→ TASK OBJECTIVE: Rewrite the listing as a two-column CSV with the headers "prompt" and "click", starting with the line containing "You are a GUI" and going on through the line containing "(1099, 172)". Give each request its own row, put its text and its answer in separate quoted fields with line breaks turned into spaces, and leave out the pictures.

→ ENTRIES:
········

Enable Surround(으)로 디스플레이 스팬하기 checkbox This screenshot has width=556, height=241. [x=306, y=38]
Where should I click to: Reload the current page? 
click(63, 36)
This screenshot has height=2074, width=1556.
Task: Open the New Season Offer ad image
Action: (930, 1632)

········

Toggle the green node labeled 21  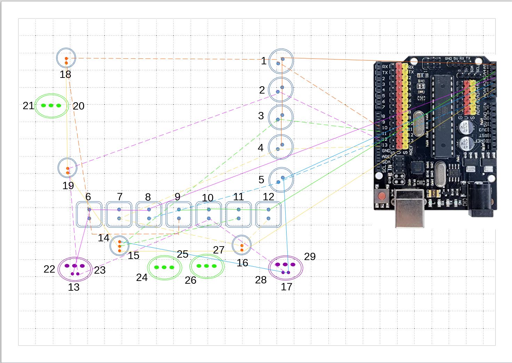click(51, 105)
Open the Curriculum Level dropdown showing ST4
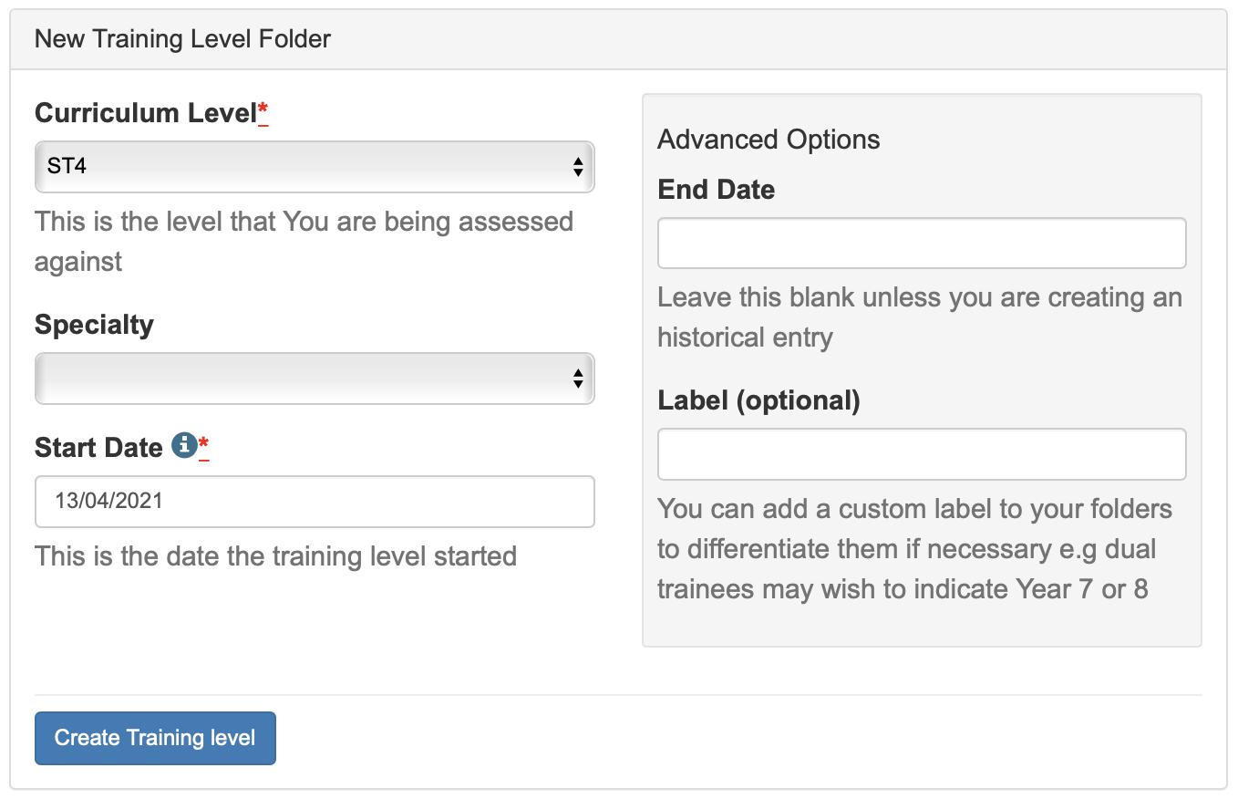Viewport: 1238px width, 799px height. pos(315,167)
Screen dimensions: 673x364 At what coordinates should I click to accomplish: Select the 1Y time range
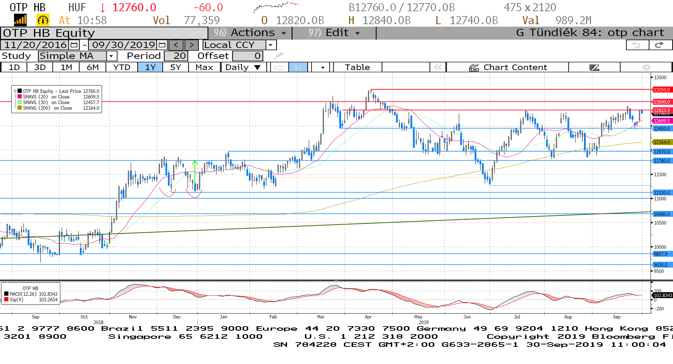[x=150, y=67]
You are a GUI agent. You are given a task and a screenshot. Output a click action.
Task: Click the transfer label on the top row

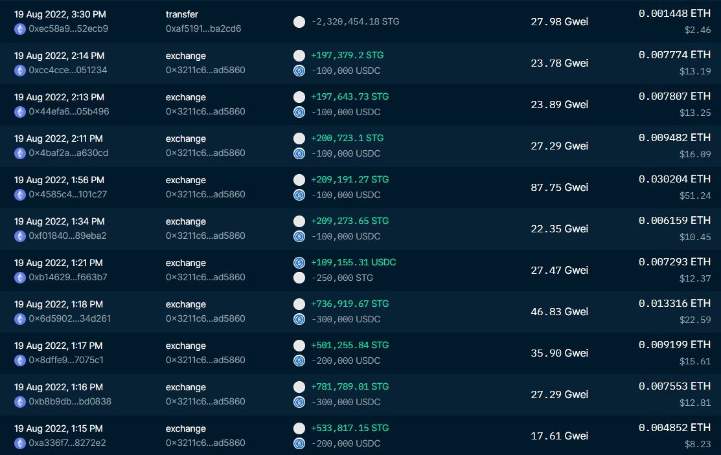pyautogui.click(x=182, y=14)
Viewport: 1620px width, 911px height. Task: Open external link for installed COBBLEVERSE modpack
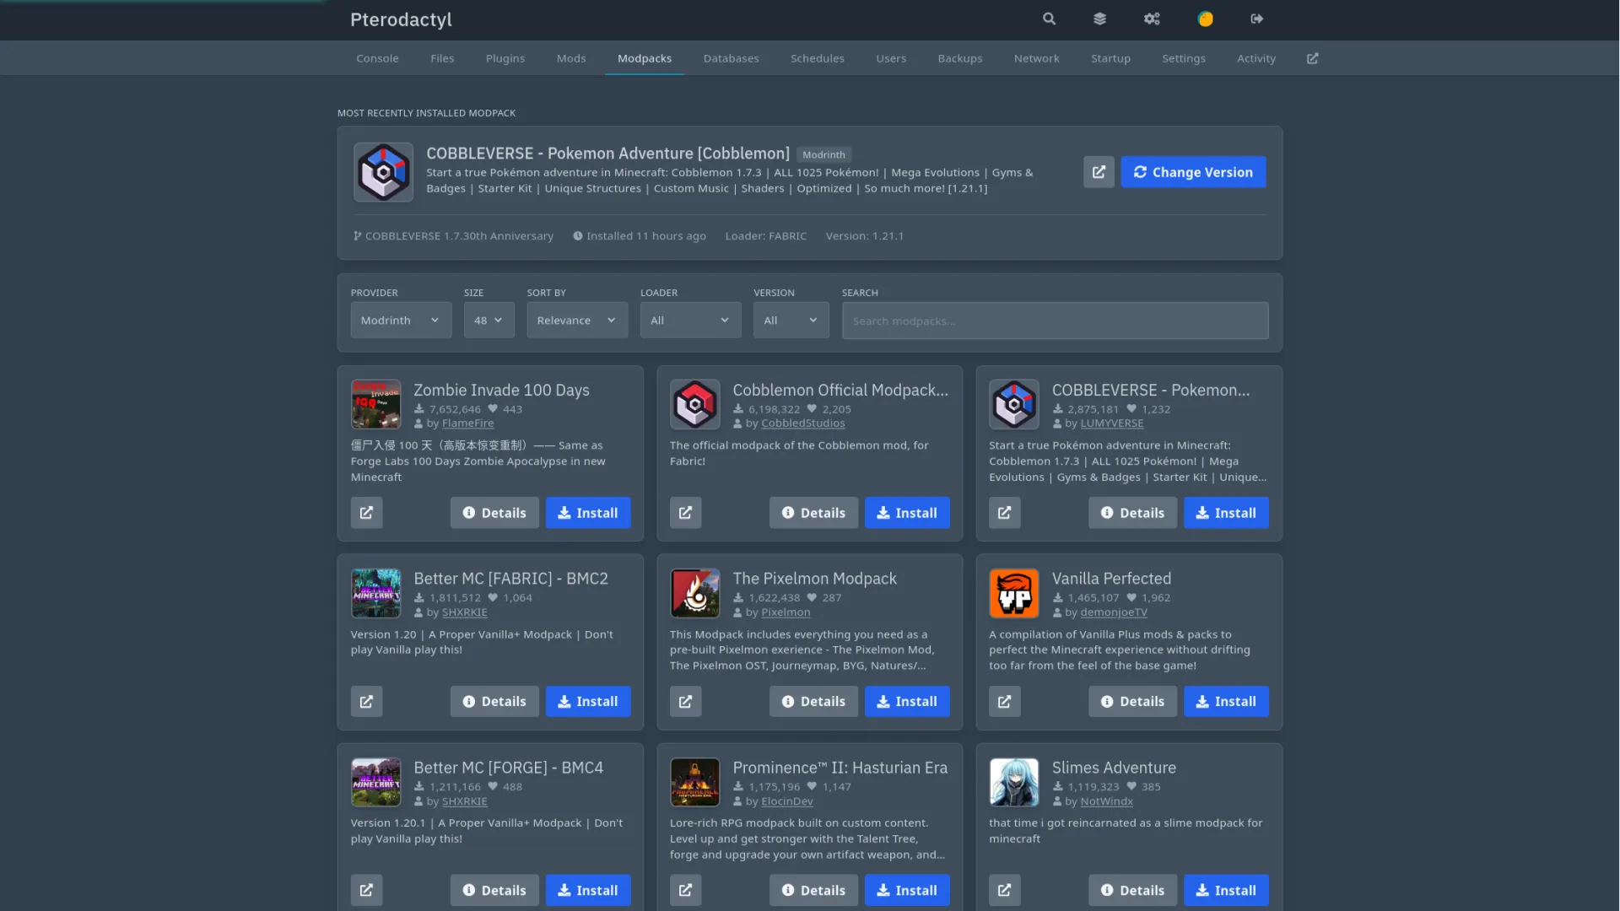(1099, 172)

········

→ OUTPUT BELOW:
prompt,click
"You are a GUI agent. You are given a task and a screenshot. Output a click action. Task: Click the transfer label on the top row","pyautogui.click(x=182, y=14)"
"Viewport: 1620px width, 911px height. Task: Open external link for installed COBBLEVERSE modpack","(1099, 172)"